▸ **Task requirements**
Print each of the items below word for word, keeping every line unchanged.

▸ **Records for the exercise**
— BEGIN —

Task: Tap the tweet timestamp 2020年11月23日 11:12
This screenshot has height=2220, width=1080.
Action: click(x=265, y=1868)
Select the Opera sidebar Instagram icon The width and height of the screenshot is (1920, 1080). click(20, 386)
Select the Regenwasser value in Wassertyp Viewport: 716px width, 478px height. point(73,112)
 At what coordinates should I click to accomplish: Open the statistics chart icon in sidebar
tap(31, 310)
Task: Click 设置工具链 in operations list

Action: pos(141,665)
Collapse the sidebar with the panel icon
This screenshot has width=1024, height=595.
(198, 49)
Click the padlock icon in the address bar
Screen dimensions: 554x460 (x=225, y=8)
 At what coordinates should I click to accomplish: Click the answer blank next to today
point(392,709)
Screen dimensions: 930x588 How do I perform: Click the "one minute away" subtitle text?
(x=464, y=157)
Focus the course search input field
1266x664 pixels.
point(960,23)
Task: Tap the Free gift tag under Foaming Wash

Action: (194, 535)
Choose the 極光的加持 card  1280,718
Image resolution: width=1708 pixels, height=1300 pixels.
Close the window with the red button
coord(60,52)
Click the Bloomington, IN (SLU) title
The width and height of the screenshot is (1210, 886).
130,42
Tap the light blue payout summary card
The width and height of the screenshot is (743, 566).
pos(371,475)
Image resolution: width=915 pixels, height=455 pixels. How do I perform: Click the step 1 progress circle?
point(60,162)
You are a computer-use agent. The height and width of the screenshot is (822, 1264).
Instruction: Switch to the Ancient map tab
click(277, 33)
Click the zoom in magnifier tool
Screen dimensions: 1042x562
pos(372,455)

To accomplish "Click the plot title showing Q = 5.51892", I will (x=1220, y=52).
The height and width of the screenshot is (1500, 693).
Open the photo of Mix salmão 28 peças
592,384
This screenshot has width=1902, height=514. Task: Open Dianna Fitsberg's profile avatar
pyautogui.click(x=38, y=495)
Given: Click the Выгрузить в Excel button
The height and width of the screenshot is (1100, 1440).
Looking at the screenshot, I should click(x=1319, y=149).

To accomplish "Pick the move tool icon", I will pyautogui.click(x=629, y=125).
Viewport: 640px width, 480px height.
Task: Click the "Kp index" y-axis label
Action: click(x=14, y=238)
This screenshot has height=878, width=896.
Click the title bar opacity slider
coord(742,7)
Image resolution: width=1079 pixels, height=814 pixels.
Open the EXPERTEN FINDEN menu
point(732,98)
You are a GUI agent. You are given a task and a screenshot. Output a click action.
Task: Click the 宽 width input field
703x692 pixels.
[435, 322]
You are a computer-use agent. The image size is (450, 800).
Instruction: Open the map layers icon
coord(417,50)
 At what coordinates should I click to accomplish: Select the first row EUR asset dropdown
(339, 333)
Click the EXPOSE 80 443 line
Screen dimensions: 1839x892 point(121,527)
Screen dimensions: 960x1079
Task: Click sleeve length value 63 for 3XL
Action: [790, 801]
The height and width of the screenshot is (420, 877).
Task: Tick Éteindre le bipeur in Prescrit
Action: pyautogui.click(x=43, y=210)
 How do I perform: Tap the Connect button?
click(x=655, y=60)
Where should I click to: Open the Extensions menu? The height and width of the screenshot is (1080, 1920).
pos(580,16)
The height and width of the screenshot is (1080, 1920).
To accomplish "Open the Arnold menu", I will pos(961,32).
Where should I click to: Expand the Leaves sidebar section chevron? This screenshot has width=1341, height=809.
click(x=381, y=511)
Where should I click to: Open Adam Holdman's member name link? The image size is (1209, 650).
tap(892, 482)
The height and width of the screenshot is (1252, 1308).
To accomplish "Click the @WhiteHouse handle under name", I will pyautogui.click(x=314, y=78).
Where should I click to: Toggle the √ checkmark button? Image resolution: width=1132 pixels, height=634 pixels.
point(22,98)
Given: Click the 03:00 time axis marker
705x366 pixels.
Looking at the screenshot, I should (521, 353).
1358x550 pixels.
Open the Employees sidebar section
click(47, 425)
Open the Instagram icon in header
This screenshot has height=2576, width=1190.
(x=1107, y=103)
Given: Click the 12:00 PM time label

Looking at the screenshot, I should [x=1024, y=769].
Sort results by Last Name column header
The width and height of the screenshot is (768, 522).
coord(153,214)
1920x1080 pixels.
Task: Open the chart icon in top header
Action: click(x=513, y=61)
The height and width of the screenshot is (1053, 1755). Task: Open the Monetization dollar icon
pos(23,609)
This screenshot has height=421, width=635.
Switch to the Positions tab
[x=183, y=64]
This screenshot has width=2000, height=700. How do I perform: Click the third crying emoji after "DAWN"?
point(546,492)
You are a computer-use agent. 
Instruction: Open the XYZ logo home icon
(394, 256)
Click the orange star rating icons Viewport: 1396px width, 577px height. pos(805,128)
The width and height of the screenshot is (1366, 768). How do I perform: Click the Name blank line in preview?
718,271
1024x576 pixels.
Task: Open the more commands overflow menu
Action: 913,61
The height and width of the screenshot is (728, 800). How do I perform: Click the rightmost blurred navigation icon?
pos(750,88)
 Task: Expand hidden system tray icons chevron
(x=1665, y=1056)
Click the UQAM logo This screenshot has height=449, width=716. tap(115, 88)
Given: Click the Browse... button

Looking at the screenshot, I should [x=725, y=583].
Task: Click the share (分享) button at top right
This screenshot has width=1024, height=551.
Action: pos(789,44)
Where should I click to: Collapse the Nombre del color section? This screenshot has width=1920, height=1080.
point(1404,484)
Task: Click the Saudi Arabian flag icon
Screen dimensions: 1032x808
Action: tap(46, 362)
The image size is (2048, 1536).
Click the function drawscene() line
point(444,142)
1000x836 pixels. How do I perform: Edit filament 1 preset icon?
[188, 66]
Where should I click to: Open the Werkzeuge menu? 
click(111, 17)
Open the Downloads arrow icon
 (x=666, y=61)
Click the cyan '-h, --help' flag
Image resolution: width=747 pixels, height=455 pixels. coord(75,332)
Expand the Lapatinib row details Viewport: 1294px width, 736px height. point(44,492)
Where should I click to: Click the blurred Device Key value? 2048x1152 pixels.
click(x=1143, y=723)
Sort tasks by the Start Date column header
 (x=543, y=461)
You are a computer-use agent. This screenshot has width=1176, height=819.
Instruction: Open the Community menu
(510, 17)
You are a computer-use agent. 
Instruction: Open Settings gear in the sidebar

— END —

▸ **Exercise response**
Task: Tap the tweet timestamp 2020年11月23日 11:12
This screenshot has height=2220, width=1080.
Action: click(x=265, y=1868)
Select the Opera sidebar Instagram icon The width and height of the screenshot is (1920, 1080). click(20, 386)
Select the Regenwasser value in Wassertyp Viewport: 716px width, 478px height. point(73,112)
 At what coordinates should I click to accomplish: Open the statistics chart icon in sidebar
tap(31, 310)
Task: Click 设置工具链 in operations list

Action: pos(141,665)
Collapse the sidebar with the panel icon
This screenshot has width=1024, height=595.
(198, 49)
Click the padlock icon in the address bar
Screen dimensions: 554x460 (x=225, y=8)
 At what coordinates should I click to accomplish: Click the answer blank next to today
point(392,709)
Screen dimensions: 930x588 How do I perform: Click the "one minute away" subtitle text?
(x=464, y=157)
Focus the course search input field
1266x664 pixels.
point(960,23)
Task: Tap the Free gift tag under Foaming Wash

Action: (194, 535)
Choose the 極光的加持 card  1280,718
Image resolution: width=1708 pixels, height=1300 pixels.
Close the window with the red button
coord(60,52)
Click the Bloomington, IN (SLU) title
The width and height of the screenshot is (1210, 886).
130,42
Tap the light blue payout summary card
The width and height of the screenshot is (743, 566).
pos(371,475)
Image resolution: width=915 pixels, height=455 pixels. How do I perform: Click the step 1 progress circle?
point(60,162)
You are a computer-use agent. The height and width of the screenshot is (822, 1264).
Instruction: Switch to the Ancient map tab
click(277, 33)
Click the zoom in magnifier tool
Screen dimensions: 1042x562
pos(372,455)

To accomplish "Click the plot title showing Q = 5.51892", I will (x=1220, y=52).
The height and width of the screenshot is (1500, 693).
Open the photo of Mix salmão 28 peças
592,384
This screenshot has width=1902, height=514. Task: Open Dianna Fitsberg's profile avatar
pyautogui.click(x=38, y=495)
Given: Click the Выгрузить в Excel button
The height and width of the screenshot is (1100, 1440).
Looking at the screenshot, I should click(x=1319, y=149).

To accomplish "Pick the move tool icon", I will pyautogui.click(x=629, y=125).
Viewport: 640px width, 480px height.
Task: Click the "Kp index" y-axis label
Action: click(x=14, y=238)
This screenshot has height=878, width=896.
Click the title bar opacity slider
coord(742,7)
Image resolution: width=1079 pixels, height=814 pixels.
Open the EXPERTEN FINDEN menu
point(732,98)
You are a GUI agent. You are given a task and a screenshot. Output a click action.
Task: Click the 宽 width input field
703x692 pixels.
[435, 322]
You are a computer-use agent. The image size is (450, 800).
Instruction: Open the map layers icon
coord(417,50)
 At what coordinates should I click to accomplish: Select the first row EUR asset dropdown
(339, 333)
Click the EXPOSE 80 443 line
Screen dimensions: 1839x892 point(121,527)
Screen dimensions: 960x1079
Task: Click sleeve length value 63 for 3XL
Action: [790, 801]
The height and width of the screenshot is (420, 877).
Task: Tick Éteindre le bipeur in Prescrit
Action: pyautogui.click(x=43, y=210)
 How do I perform: Tap the Connect button?
click(x=655, y=60)
Where should I click to: Open the Extensions menu? The height and width of the screenshot is (1080, 1920).
pos(580,16)
The height and width of the screenshot is (1080, 1920).
To accomplish "Open the Arnold menu", I will pos(961,32).
Where should I click to: Expand the Leaves sidebar section chevron? This screenshot has width=1341, height=809.
click(x=381, y=511)
Where should I click to: Open Adam Holdman's member name link? The image size is (1209, 650).
tap(892, 482)
The height and width of the screenshot is (1252, 1308).
To accomplish "Click the @WhiteHouse handle under name", I will pyautogui.click(x=314, y=78).
Where should I click to: Toggle the √ checkmark button? Image resolution: width=1132 pixels, height=634 pixels.
point(22,98)
Given: Click the 03:00 time axis marker
705x366 pixels.
Looking at the screenshot, I should (521, 353).
1358x550 pixels.
Open the Employees sidebar section
click(47, 425)
Open the Instagram icon in header
This screenshot has height=2576, width=1190.
(x=1107, y=103)
Given: Click the 12:00 PM time label

Looking at the screenshot, I should [x=1024, y=769].
Sort results by Last Name column header
The width and height of the screenshot is (768, 522).
coord(153,214)
1920x1080 pixels.
Task: Open the chart icon in top header
Action: click(x=513, y=61)
The height and width of the screenshot is (1053, 1755). Task: Open the Monetization dollar icon
pos(23,609)
This screenshot has height=421, width=635.
Switch to the Positions tab
[x=183, y=64]
This screenshot has width=2000, height=700. How do I perform: Click the third crying emoji after "DAWN"?
point(546,492)
You are a computer-use agent. 
Instruction: Open the XYZ logo home icon
(394, 256)
Click the orange star rating icons Viewport: 1396px width, 577px height. pos(805,128)
The width and height of the screenshot is (1366, 768). How do I perform: Click the Name blank line in preview?
718,271
1024x576 pixels.
Task: Open the more commands overflow menu
Action: 913,61
The height and width of the screenshot is (728, 800). How do I perform: Click the rightmost blurred navigation icon?
pos(750,88)
 Task: Expand hidden system tray icons chevron
(x=1665, y=1056)
Click the UQAM logo This screenshot has height=449, width=716. tap(115, 88)
Given: Click the Browse... button

Looking at the screenshot, I should [x=725, y=583].
Task: Click the share (分享) button at top right
This screenshot has width=1024, height=551.
Action: pos(789,44)
Where should I click to: Collapse the Nombre del color section? This screenshot has width=1920, height=1080.
point(1404,484)
Task: Click the Saudi Arabian flag icon
Screen dimensions: 1032x808
Action: tap(46, 362)
The image size is (2048, 1536).
Click the function drawscene() line
point(444,142)
1000x836 pixels. How do I perform: Edit filament 1 preset icon?
[188, 66]
Where should I click to: Open the Werkzeuge menu? 
click(111, 17)
Open the Downloads arrow icon
 (x=666, y=61)
Click the cyan '-h, --help' flag
Image resolution: width=747 pixels, height=455 pixels. coord(75,332)
Expand the Lapatinib row details Viewport: 1294px width, 736px height. point(44,492)
Where should I click to: Click the blurred Device Key value? 2048x1152 pixels.
click(x=1143, y=723)
Sort tasks by the Start Date column header
 (x=543, y=461)
You are a computer-use agent. This screenshot has width=1176, height=819.
Instruction: Open the Community menu
(510, 17)
You are a computer-use agent. 
Instruction: Open Settings gear in the sidebar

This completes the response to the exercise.